Warren Buffett’s longest-held newspaper, The Buffalo News, also announced plans for a paywall. Beaujon has the details, and The New York Times’ Christine Haughney examined the News for clues to Buffett’s style of newspaper management. Elsewhere, however, the New York Post (a Rupert Murdoch paper) dropped the pay plan for its iPad version, and the Online Journalism Review’s Robert Niles made the case against paywalls and urged newspapers to focus solely on the unique value they can provide.

A new set of news innovators: The Knight Foundation announced the winners of the first round of this year’s Knight News Challenge, the first year of its new three-times-a-year incarnation. Here are the six winners, all based on the theme of networks: Behavio, a collective mobile data-sharing service (Lab profile, Techcrunch profile); Peepol.tv, a livestreamed video collection project; Recovers.org, a disaster recovery organization (Lab profile); Tor Project, an open-source anonymity-aiding initiative (Lab profile); Signalnoi.se, a tool to help newsrooms understand how information moves through social networks (Lab profile, Journalism.co.uk profile); and Watchup, a video news iPad app (Lab profile).

Mathew Ingram of GigaOM saw in the winners the importance of mobile media, video, and large-scale data collection, while the Lab’s Joshua Benton said he feels the overall quality of applications was up this year. The foundation also announced the creation of the Knight Prototype Fund, which is intended as a smaller-scale, quicker way of funding innovative news projects. The Lab’s Justin Ellis profiled the fund, while the MIT Center for Civic Media published an interview with two of its principals.

Reading roundup: Here are the other stories folks in the news-tech world were talking about this week:

— The New York Times announced a partnership with BuzzFeed to collaborate on coverage of this year’s political conventions, particularly through video. The Washington Post’s Erik Wemple looked at what it means for the Times and BuzzFeed, and The Atlantic’s Megan Garber said you can expect BuzzFeed’s lolcattiest tendencies to be toned down.

— WikiLeaks’ Julian Assange sought asylum in the Ecuadorian embassy in London as an attempt to avoid extradition to Sweden on sex crime accusations. Doing so was apparently a breach of his bail terms, but Salon’s Glenn Greenwald defended Assange’s right to seek asylum. Former WikiLeaks staffer James Ball looked at where things currently stand with the Assange drama.

— Information Architects’ Oliver Reichenstein proposed a strikethrough “mark as error” function on Twitter as an alternative to deleting erroneous tweets. Poynter’s Craig Silverman and GigaOM’s Mathew Ingram voiced their support for the idea, and Journalism.co.uk asked editors for their thoughts on it. Twitter, meanwhile, did introduce an option to view profiles without replies.

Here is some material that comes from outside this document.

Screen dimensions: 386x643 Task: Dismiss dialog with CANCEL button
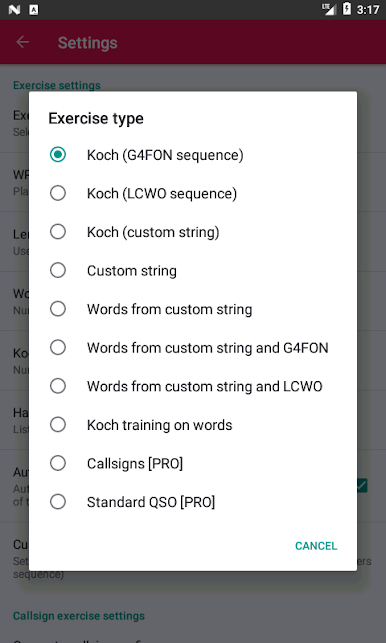(316, 546)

— In the most recent of several thoughtful pieces on how to improve journalism education that have been published lately, Howard Finberg advised j-schools to look to large-scale, online education to train tomorrow’s journalists, and j-prof Jeff Jarvis sketched a few ideas for such a plan. J-prof Carrie Brown-Smith did counter, however, that j-schools’ current skills education has value because an alarming number of students come in with such poor grasp of basic skills.

— Finally, two smart pieces to read this weekend: Here at the Lab, Jonathan Stray wrote about the inherent difficulties in designing filtering algorithms, and at Poynter, PolitiFact’s Bill Adair urged journalists to supplant the news story as the basic form of journalism.